Currency expresses the ideals of the government that mints it and the society that uses it. Ancient coins typically carried the image of a divinity or of a ruler, sometimes on each side (obverse and reverse). Attributes and style of the image changed as society changed. Displayed here are coins from the Holmes collection that reveal more than a thousand years of western art and politics. The faces from the past come to you just as they appeared then, in purses and pouches, when exchanged for goods and services, or given with blessings at births, weddings, and funerals.

The Ancient World has left behind many images of gods and heroes, as well as mortals, both adults and children, all in innumerable attitudes and activities. The Holmes Collection shows various representations, from stiff Egyptian underworld guides and afterlife servants (ushabtis) to uninhibited Greco- Roman dancers. Each image tells us part of a story: one face among the many that made a civilization. Here we also find modern attempts to imitate the past, as occasional antiquarian interest became a booming tourist trade. When not enough interesting artifacts could be found, they were manufactured for the tourists. Such objects certainly convey the appearance of the past, while lacking its meaning.

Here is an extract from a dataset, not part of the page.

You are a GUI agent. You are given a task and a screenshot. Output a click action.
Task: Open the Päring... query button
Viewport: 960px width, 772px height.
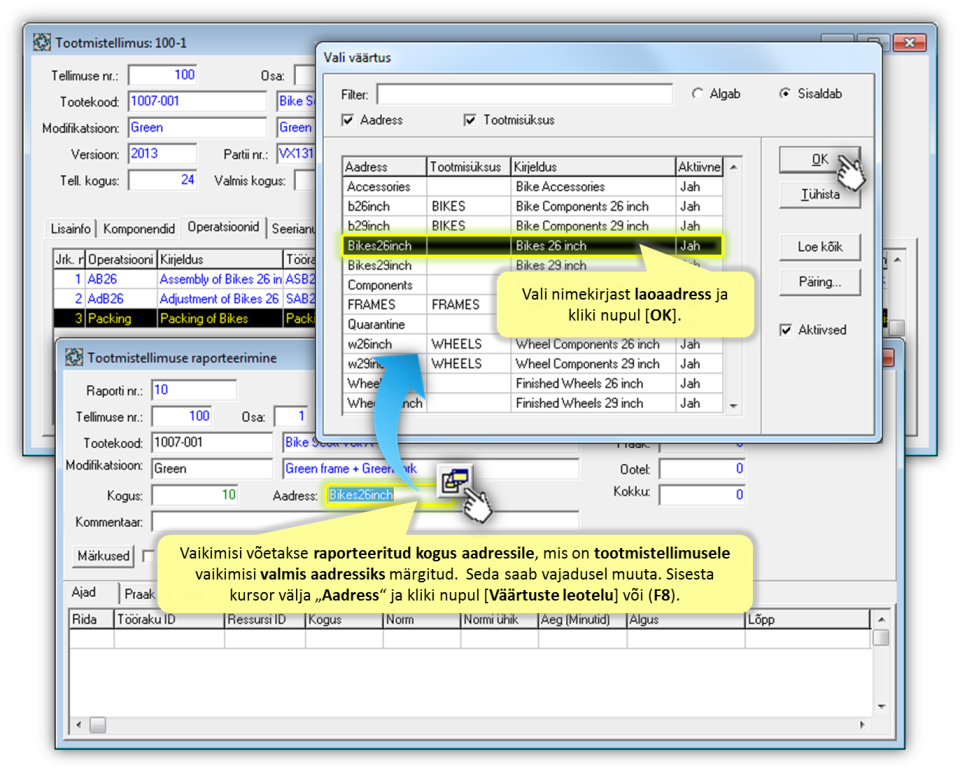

The Holmes Collection has several artifacts that one would find in an upper-class woman’s home: instruments for cosmetic preparation and application, containers for unguents (oils) and perfumes, and of course a mirror. In Egypt and the Near East, and later in the Hellenistic Greek and Roman worlds, some upperclass men used cosmetics, perhaps in rituals but also as a social custom or fashion. Prostitutes of both sexes would use cosmetics and perfumes as part of their trade, as the Gospel story of Mary Magdalene may illustrate.